Resolve conflicts of interests say funds

29 September 2005
| By Mike |

Some of Australia’s largest companies conducted almost $6 billion in director-related business, prompting calls from major superannuation funds for company directors to better manage conflicts of interest.

The $6 billion figure emerged from research funded by six public sector superannuation funds, a spokesperson for which warned that even the perception of conflicts of interest could jeopardise investor confidence.

The research was funded by the Commonwealth Superannuation Scheme, the Public Sector Superannuation Scheme, the Northern Territory Government Public Authorities Superannuation Scheme, the Catholic Superannuation Scheme, VicSuper Emergency Services Superannuation Scheme

Speaking on behalf of the fund, the chief investment officer of Catholic Superannuation said members investing their superannuation savings with Australian companies depended on company directors’ independent judgement and business skills to help safeguard their retirement savings.

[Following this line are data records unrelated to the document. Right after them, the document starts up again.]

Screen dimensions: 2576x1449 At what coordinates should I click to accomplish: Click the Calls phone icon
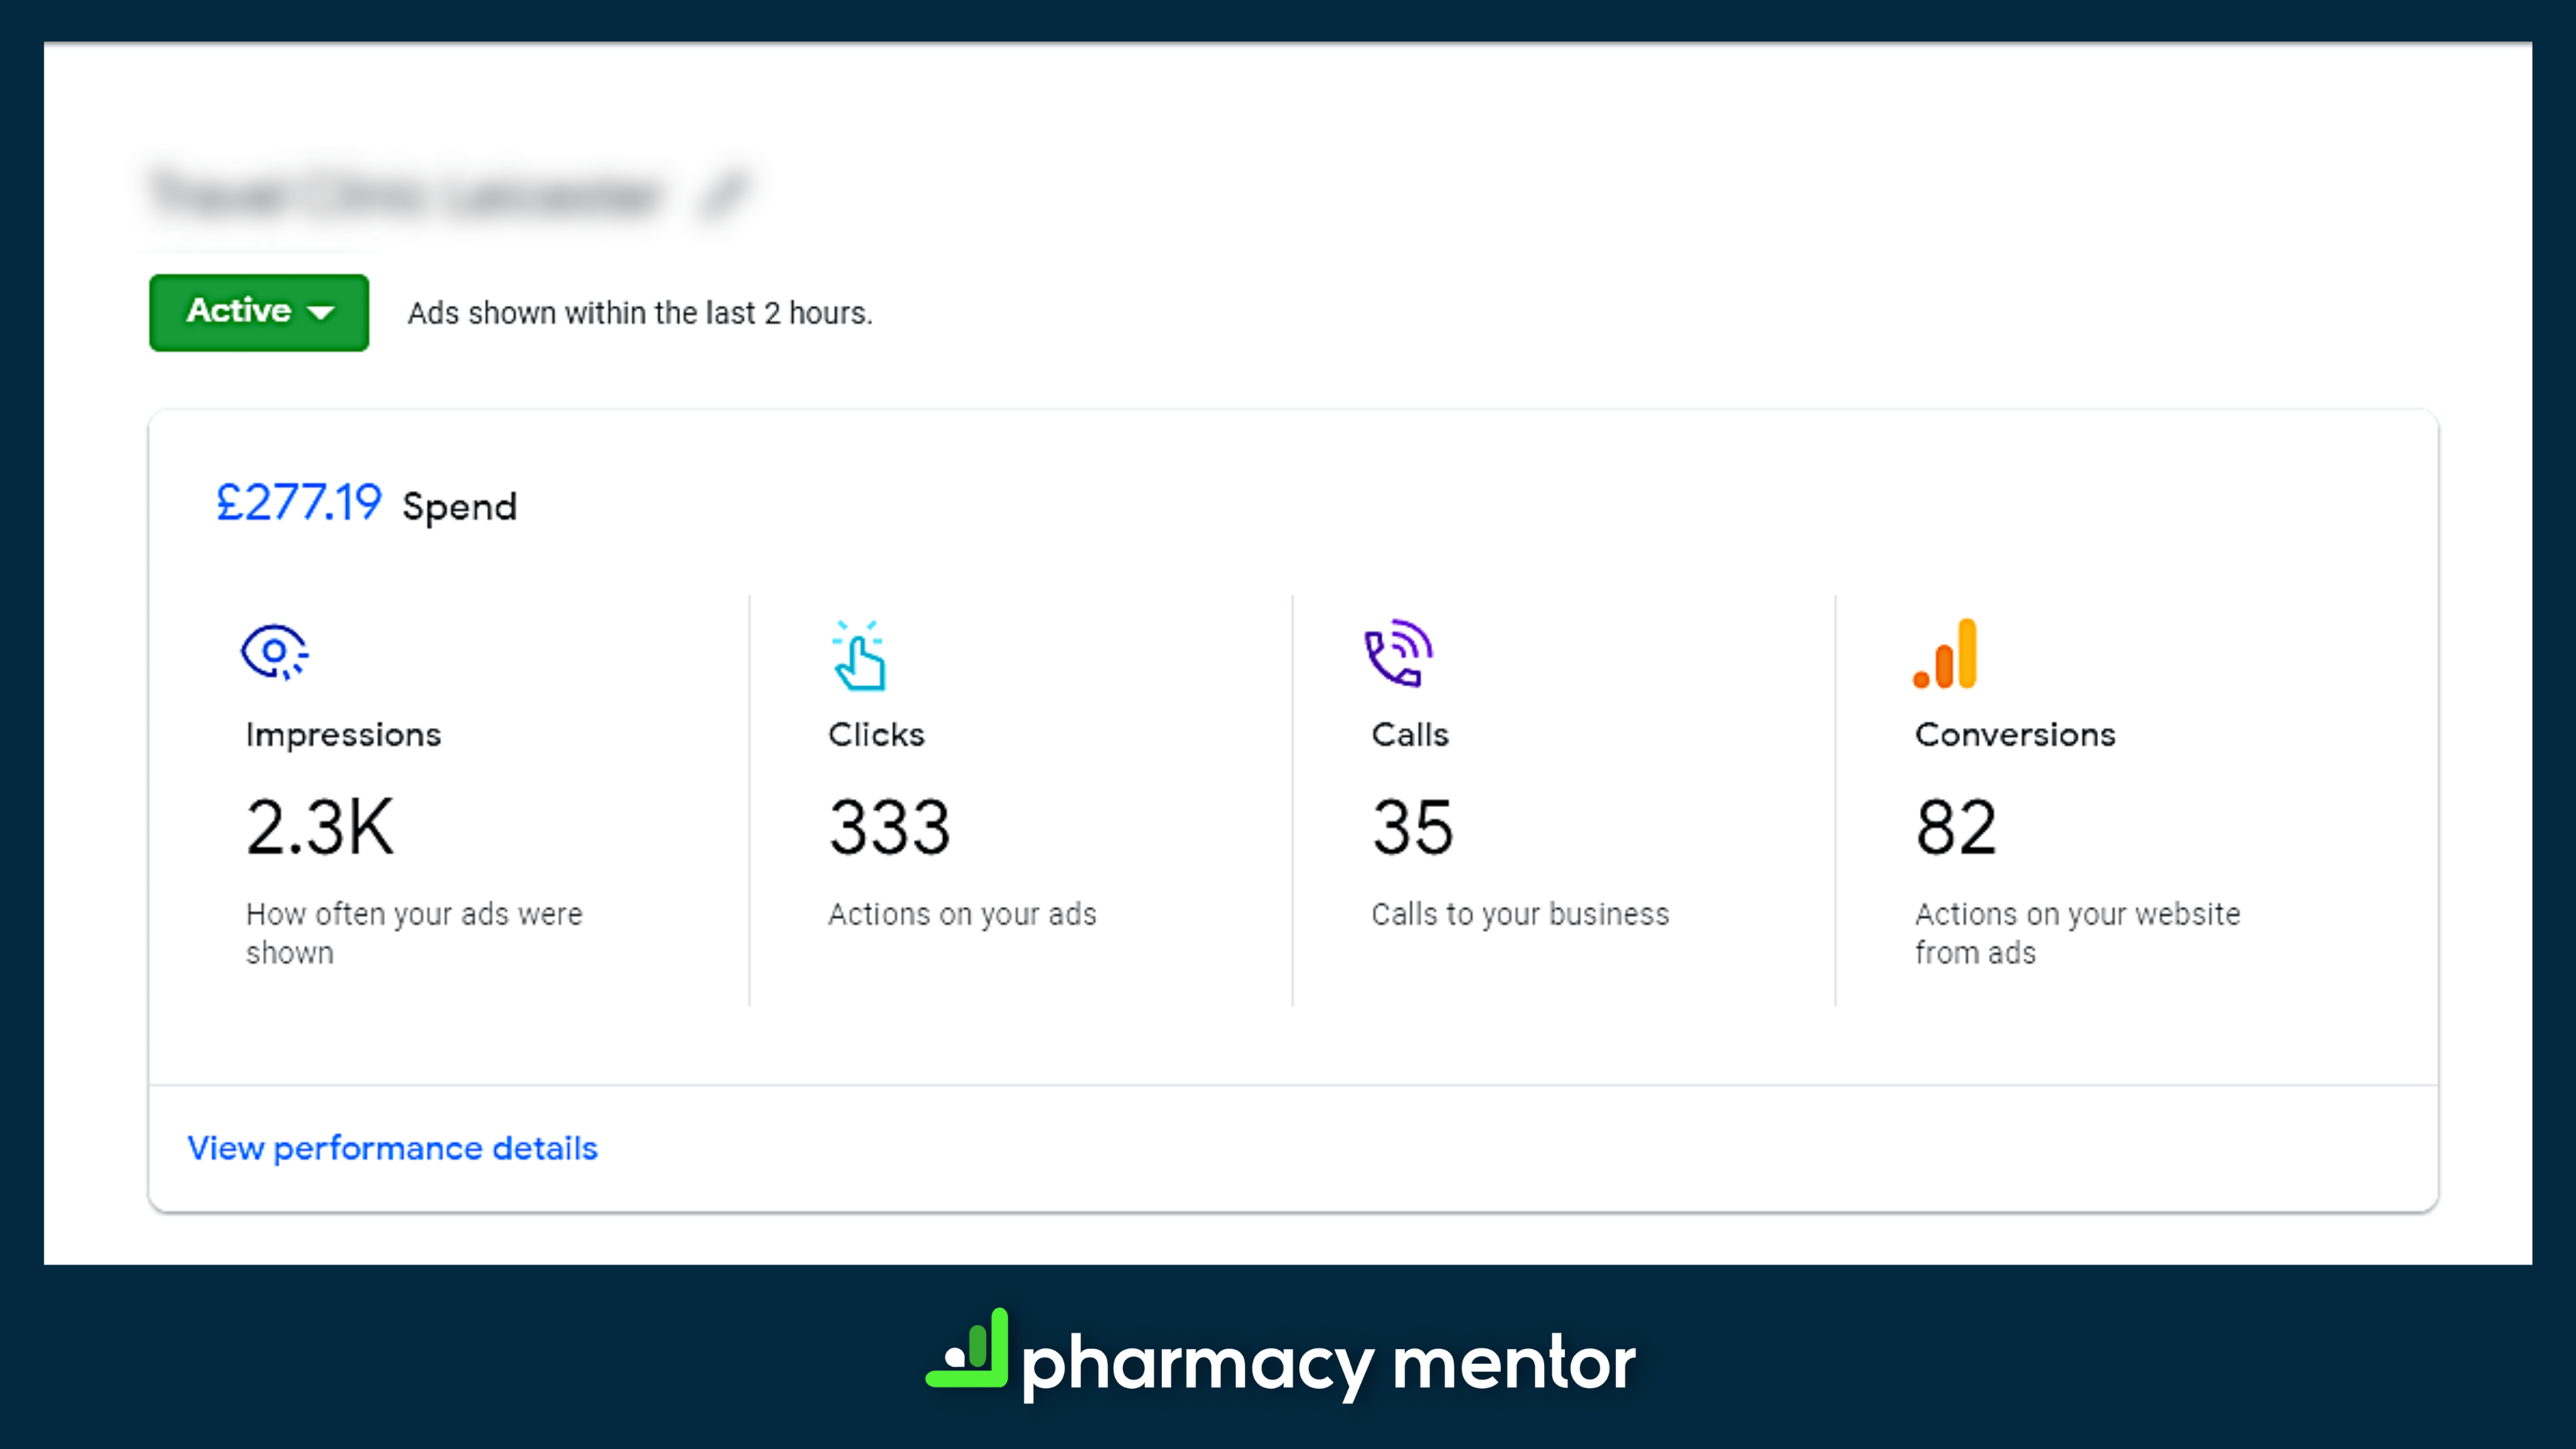click(x=1399, y=653)
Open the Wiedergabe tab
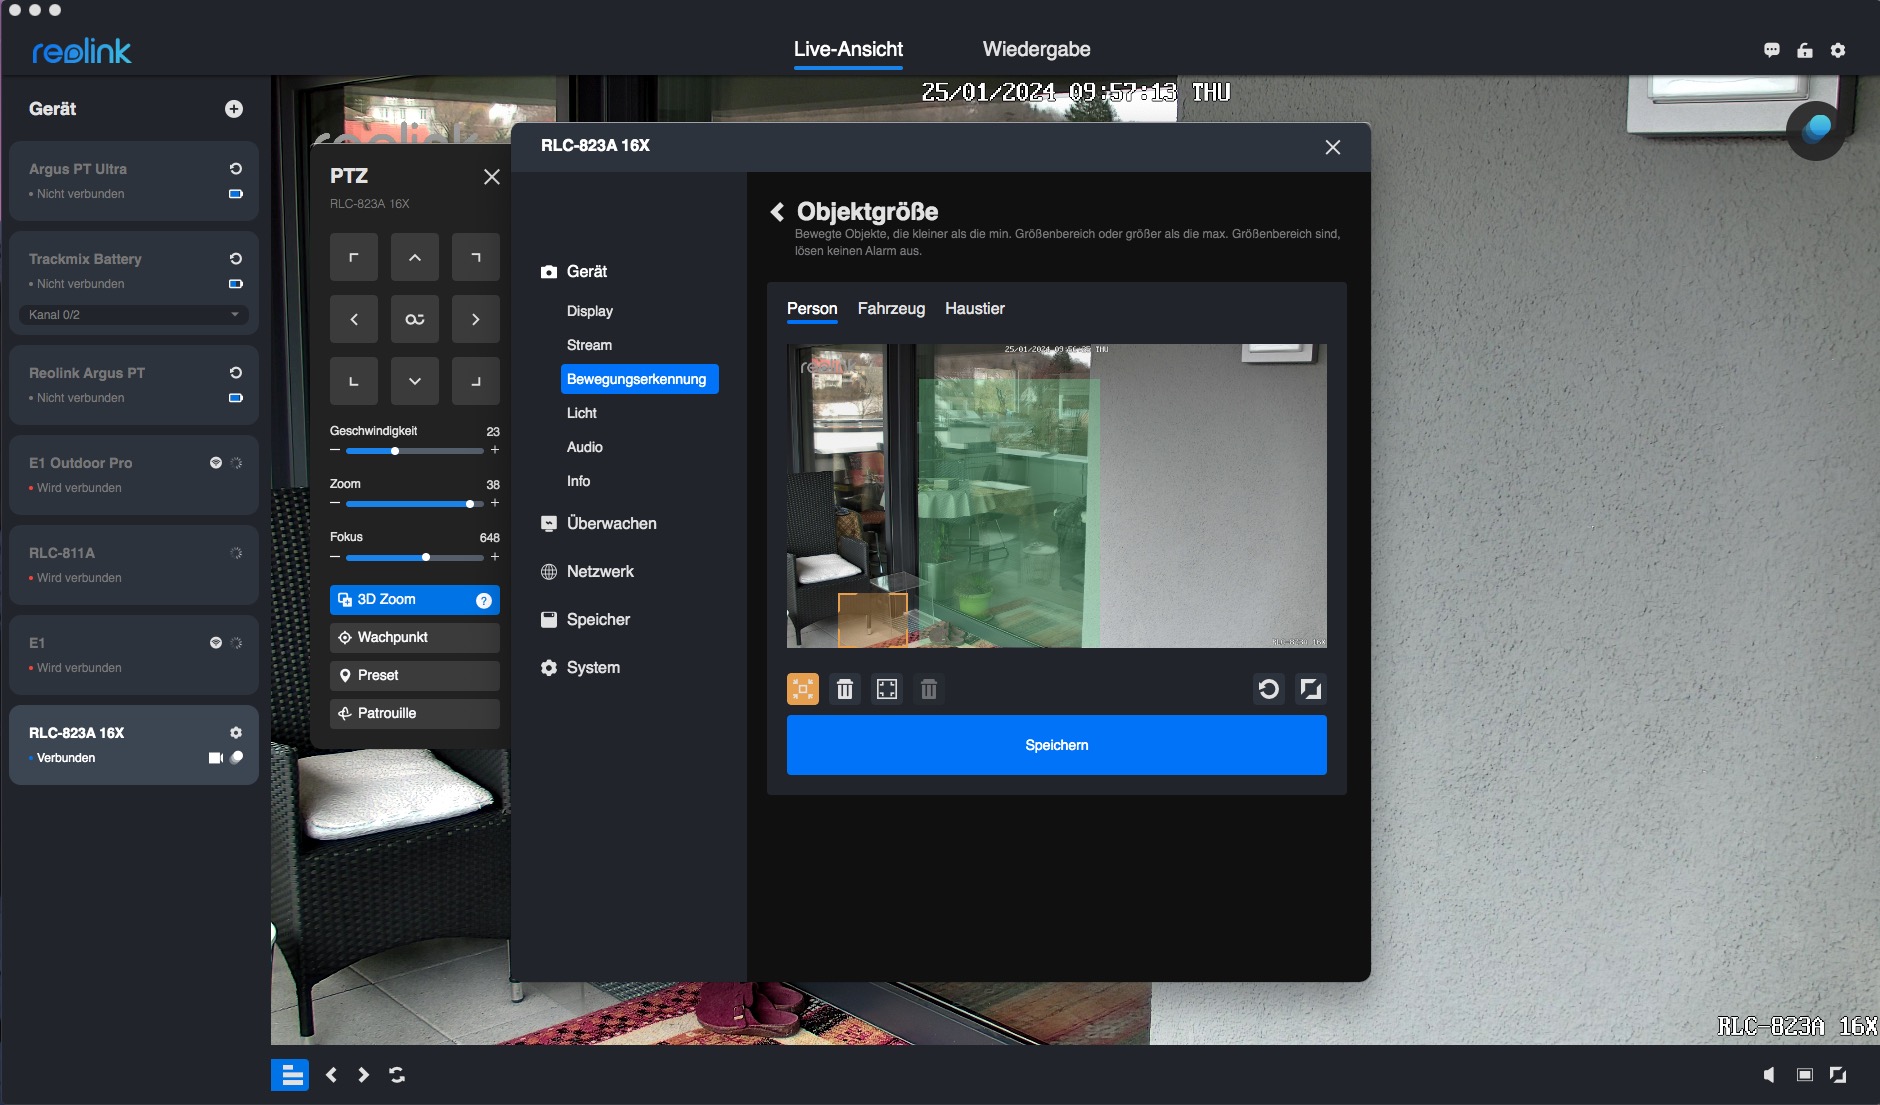 (x=1036, y=50)

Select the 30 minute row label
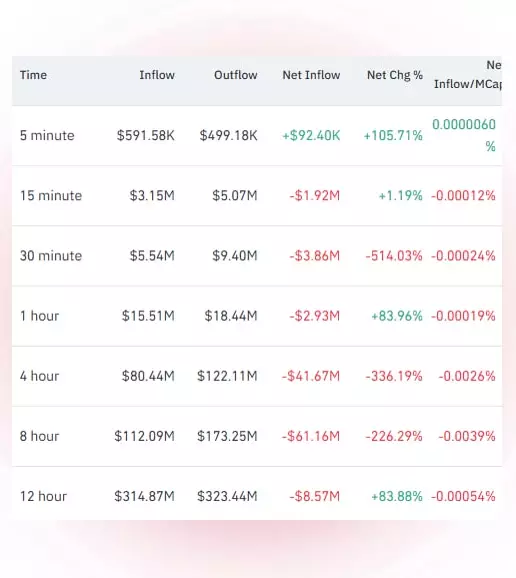[x=51, y=256]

“It is not about prohibiting directors from having related interests,” he said. “It is about disclosing those interests to ensure that any transactions are clearly in the interests of shareowners and not directors.”

The research revealed that of 160 companies on the ASX200, many risked not meeting investors’ expectations on good governance.

It found that:

* Transactions with director-related entities by 48 companies were either insufficiently disclosed, not disclosed at all or of a size that would create suspicion that a conflict of interest had occurred

* Goods and services transactions between a company and a director-related entity when the director is a substantial shareholder of the listed company represented one-third of all related party transactions

* 168 of the 958 company directors included in the research served on two or more boards of the S&P/ASX200 companies.

The head of BT Financial Group’s Governance Advisory Service, Erik Mather said it was in the interest of every company to proactively manage conflicts, or run the risk of generating a regulatory response that would severely diminish the pool of available director talent.